Doing Better for the Next Generation of Catholics Pt. II

A couple weeks ago, I blogged about how my parents basically left teaching my siblings and I about Catholicism (as opposed to general Christianity) to our weekly CCD class. I talked about how my inadequate understanding of the Faith led me to question the Church and spend a number of years spiritually adrift. Now that I have embraced the Faith anew, I am strongly motivated to do a better job at raising my children as Catholics. I worry, however, about whether I will be capable of properly teaching the Faith to them when I'm still working on understanding it myself.

Denise Hunnell of "Catholic Matriarch in my Domestic Church" has written a couple of excellent posts about her experience teaching CCD. In one called "Reflections of a 7th Grade Catechist" on her personal blog, she talks about the frustration she feels when all her efforts do not seem to matter to her students' faith development. She writes about the 3 types of students she has in her class: those from strong Catholic homes for whom CCD merely reinforces the lessons they learn from their families; "Sunday" Catholics who listen politely but do not find it relevant to their daily lives; and those who view RE as "an onerous obligation with no real benefit other than keeping Grandmother happy".

In an article for Catholic entitled "Outsourcing Religious Education", Denise puts forth the provocative idea of replacing traditional CCD for children with a program that supports family Faith formation. She writes: "Parents drop their children off at CCD and pick them up an hour later assuming their little brains have been adequately filled with religious knowledge. Parents abdicate their role in faith formation. They outsource it." When parents are not committed to teaching the Faith by example, it is little wonder that the children cannot learn it in a one hour per week class. Denise compares it to the parable of the farmer sowing seeds in Matthew 13: "If faith is not being lived at home, all our efforts in the CCD class are like the seed that fell on the pathway or the rocky soil. They are never watered and nurtured. They never take root."

Denise suggests parishes offer a family catechesis program, where parents and children would come together with other families once per month. They would study lessons based on that month's theme and then take those lessons home to incorporate into family life.

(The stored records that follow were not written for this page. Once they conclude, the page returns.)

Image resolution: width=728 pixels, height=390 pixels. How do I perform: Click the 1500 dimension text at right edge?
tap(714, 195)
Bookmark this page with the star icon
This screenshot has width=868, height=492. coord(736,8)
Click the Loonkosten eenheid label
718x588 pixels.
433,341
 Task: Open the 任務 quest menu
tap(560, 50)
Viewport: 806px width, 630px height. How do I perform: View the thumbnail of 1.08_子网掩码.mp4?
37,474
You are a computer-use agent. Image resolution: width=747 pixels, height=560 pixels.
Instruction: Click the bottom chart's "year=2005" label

Denise writes: "For example, if the lesson of the month is on the Eucharist, families may try to attend at least one Daily Mass together or go to Eucharistic Adoration together."

This is an excellent idea and something that I would love my parish to implement. Many (if not most) of today's Gen X & Gen Y parents are like me in that they lack any firsthand experience with family Faith formation. We may have very good intentions about wanting to do better for the next generation of Catholics but it can be hard to put it into practice. Sure, there are books, magazine articles, and websites dedicated to helping us in this task. These are useful but don't provide the community that a program such as Denise's suggested one would.

It's not easy to go against the prevailing culture that pays lip service to spirituality on the Sabbath but ignores it the other 6 days of the week. It would be so great to have a group of other like-minded families in our parish to provide fellowship and support in this struggle!